What are the steps in conducting production logging?

Published By Rigzone

I. High-level purpose and value-chain context

Production logging (PLT) determines how fluids enter or exit the wellbore along the completed interval under defined flow conditions. It supports production optimization, water/gas shutoff, wellwork targeting, allocation, and integrity diagnostics. It sits in the production operations and reservoir management segment of the upstream value chain, bridging subsurface characterization and day-to-day production control.

  • I.1 Purpose: quantify phase holdup and interval-by-interval rates; identify water/gas entry, crossflow, behind-casing leaks, and completion performance.
  • I.2 Typical scope: flowing and shut-in passes, multi-rate tests, depth correlation, and post-job interpretation to apportion flow by zone.
  • I.3 Outcomes: zonal rates, water/gas breakthrough locations, guidance for zonal isolation, lift optimization, stimulation, and recompletion.

II. Step-by-step process flow

  • II.1 Define objectives and constraints
    • II.1.1 Objectives: e.g., quantify water entry in a deviated producer; confirm crossflow under shut-in; validate zonal contribution after stimulation.
    • II.1.2 Constraints: temperature/pressure limits, deviation, completion hardware (slotted liner, screens, ICDs), artificial lift (gas lift, ESP), well access (e-line, slickline memory, tractor, coiled tubing), and H2S/CO2.
  • II.2 Data gathering and pre-job analysis
    • II.2.1 Collect: well schematics, deviation survey, PVT, relative permeability, completion drawings, prior logs (CNL/GR/CCL, temperature, cement bond), production history, sand/wax/scale trends.
    • II.2.2 Model expected flow regime and holdup versus rate using drift-flux or mechanistic correlations (estimated) to set pass count, rate steps, and toolstring design.
  • II.3 Program design and HSE planning
    • II.3.1 Select conveyance (e-line preferred; memory PLT via slickline or tractor for high deviation; coiled tubing if circulation or high drag anticipated).
    • II.3.2 Define sequence: stabilization period, baseline shut-in pass, flowing passes at 2–3 rates, stationary stations, leak/noise survey, final shut-in temperature.
    • II.3.3 Pressure control package, barriers, contingency (stuck tool, loss of containment, packer leak). Permits, SIMOPS, flare planning to minimize emissions.
  • II.4 Well conditioning
    • II.4.1 Clean-up if needed (circulate debris, mitigate sand); stabilize at target rate(s); document wellhead and downhole P/T.
    • II.4.2 For ESP/gas lift: set operating points and lock out control changes during logging steps.
  • II.5 Tool selection and QA/QC
    • II.5.1 Base sensors: pressure, temperature, CCL/GR; flow sensors per phase behavior (fullbore or micro spinner, array spinner for deviated/horizontal, capacitance/resistivity for water holdup, density/gradiomanometer, optical probes, noise).
    • II.5.2 Surface spin/response calibration; leak/pressure tests; centralization plan; confirm temp/pressure ratings.
  • II.6 Rig-up and function tests
    • II.6.1 Install lubricator, wireline valve, grease head/BOPs; pressure test to MAWHP + safety margin.
    • II.6.2 Surface systems check, depth encoder, tension, telemetry.
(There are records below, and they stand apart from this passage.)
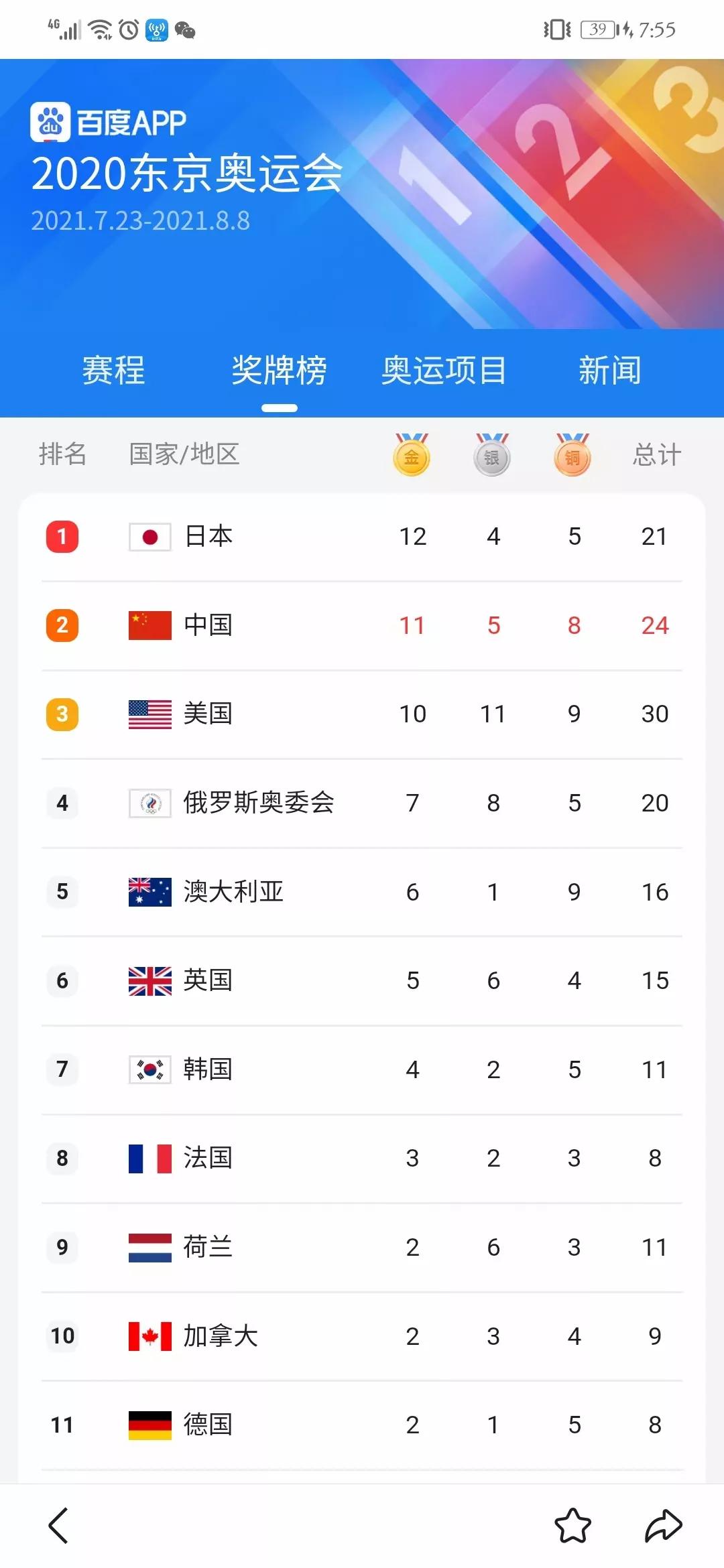This screenshot has width=724, height=1568.
Task: Tap the share arrow icon
Action: (663, 1525)
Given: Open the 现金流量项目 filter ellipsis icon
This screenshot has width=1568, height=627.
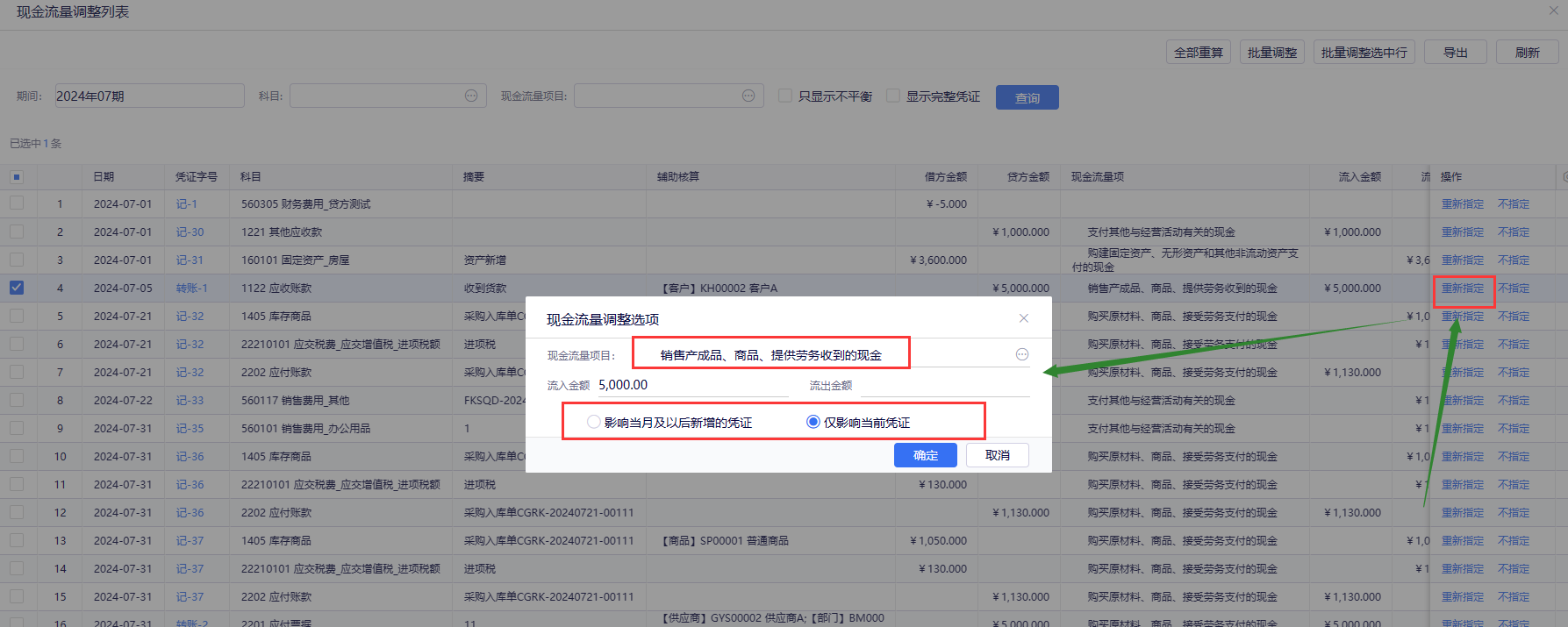Looking at the screenshot, I should tap(748, 96).
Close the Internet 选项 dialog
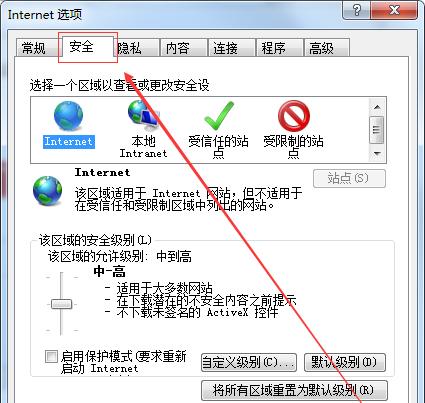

Verify fail-safe shears and fishneck profile.
  • II.7 Depth correlation and baseline
    • II.7.1 Correlate depth using CCL/GR to known markers; set master depth reference and stretch corrections.
    • II.7.2 Record baseline shut-in temperature/pressure profile; identify thermal anomalies and integrity signals.
  • II.8 Flowing passes
    • II.8.1 Continuous passes: low logging speed in verticals; slower and with array tools in deviated/horizontal to manage stratification.
    • II.8.2 Stationary measurements at perforation clusters and suspected zones to reduce spinner bias and improve holdup estimates.
    • II.8.3 Multi-rate: repeat passes at 2–3 stabilized rates to break non-uniqueness in holdup/velocity solutions.
  • II.9 Integrity checks
    • II.9.1 Spectral noise, temperature fall-off, and pressure gradient surveys to locate leaks, crossflow, and behind-casing channels.
  • II.10 Repeatability and QC
    • II.10.1 Up/down repeat passes for hysteresis and tool response drift; verify spinner linearity and threshold at zero-flow sections.
  • II.11 Pull-out and demobilization
    • II.11.1 Recover toolstring, bleed-off and equalize, secure well, and demobilize pressure control equipment.
  • II.12 Processing and interpretation
    • II.12.1 Apply depth shift, temperature corrections, spinner calibration, holdup inversion using selected multiphase model (estimated), regime maps, and slip corrections.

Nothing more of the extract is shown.